Measles outbreak hits record-high since the virus was declared eliminated in 2000, CDC reports
- On Wednesday, the CDC reported 681 people have caught measles this year
- Previously, the highest rate since 2000 was 2014 with 667 cases in the whole year
- But in less than four months, there have been more cases this year
The rate of measles recorded in the US in the first few months of this year has eclipsed every other year since the virus was declared eliminated in 2000.
New CDC figures reveal 681 people in 22 states have been diagnosed this year, outpacing the 667 people diagnosed in the whole of 2014.
The surge in numbers, up from 626 reported on Monday, has been driven by the outbreak in New York City, which recorded 61 new cases today.
The resurgence of the virus, which was all but eliminated in 2000, follows a years-long rise in the number of Americans shunning the vaccine, which is the only treatment against measles.
New CDC figures reveal 681 people in 22 states have been diagnosed this year, outpacing the 667 people diagnosed in the whole of 2014
At first, all attention was on Washington and Portland, where the virus was flourishing in Russian-American communities that distrust vaccines.
But in the last month, that caseload was swiftly eclipsed by New York’s.
As of last week, 329 people in Brooklyn, New York City, had contracted measles, and most of them were unvaccinated people in Orthodox Jewish communities, according to health officials.
Rockland County, north of New York City, has 199 confirmed cases, and that outbreak has spilled out into the neighboring Westchester County, which has recorded eight cases.
New York is also responsible for an outbreak in Michigan, after an Israeli traveler who spent the winter in Brooklyn drove to Detroit to continue his country-wide tour fundraising for an Orthodox Jewish charity. Though the measles outbreak started in Brooklyn in October, it wasn’t until the night the traveler set off, in early March, that he started showing symptoms. A week later, 38 people in Michigan had measles.
The community is largely opposed to vaccines because of lines in the Torah, which can be read to mean worshippers should not put foreign bodies in their own body.
Normally, that would be accepted by most states, which allow for religious exemption from vaccines.
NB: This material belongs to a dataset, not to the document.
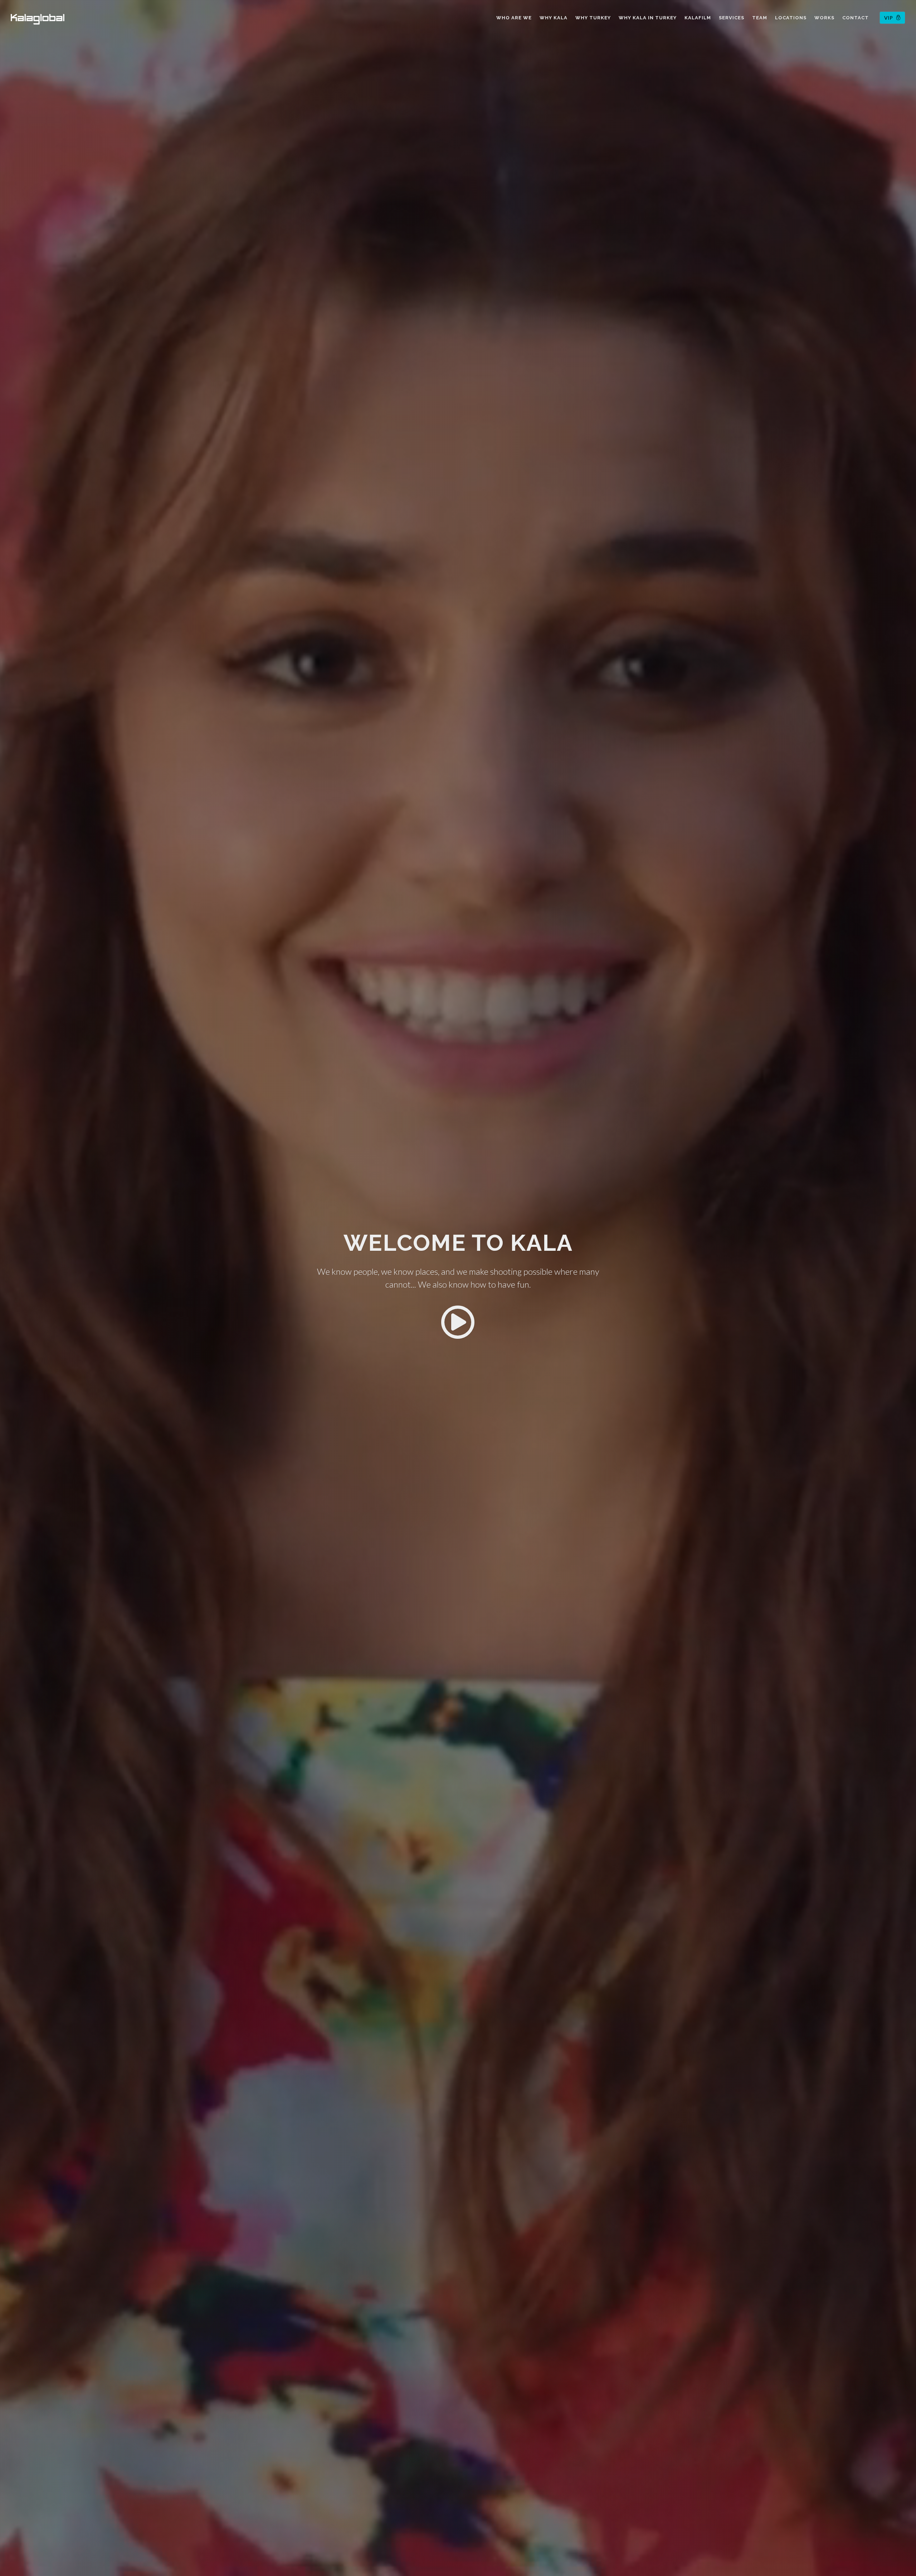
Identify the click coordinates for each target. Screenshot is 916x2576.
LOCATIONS (791, 17)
But New York took a strong stance to ban religious exemptions two weeks ago in a bid to control the outbreak.
The move was strategically pulled a week before Passover, which is this week and marks a time when families travel around the city to various community events.
In the two weeks since Mayor Bill de Blasio declared a state of emergency, around 1,000 children in the epicenter neighborhood (Williamsburg) have been vaccinated, five schools have been closed, and three parents have been issued court summons for refusing to vaccinate their children.
Public health experts say the extremity of the policies could further push vaccine-skeptical groups away from the medical establishment.
But Mayor de Blasio insists it is the right course of action – even more so since defeating a lawsuit from five families that claimed the state of emergency was unlawful and anti-Semitic.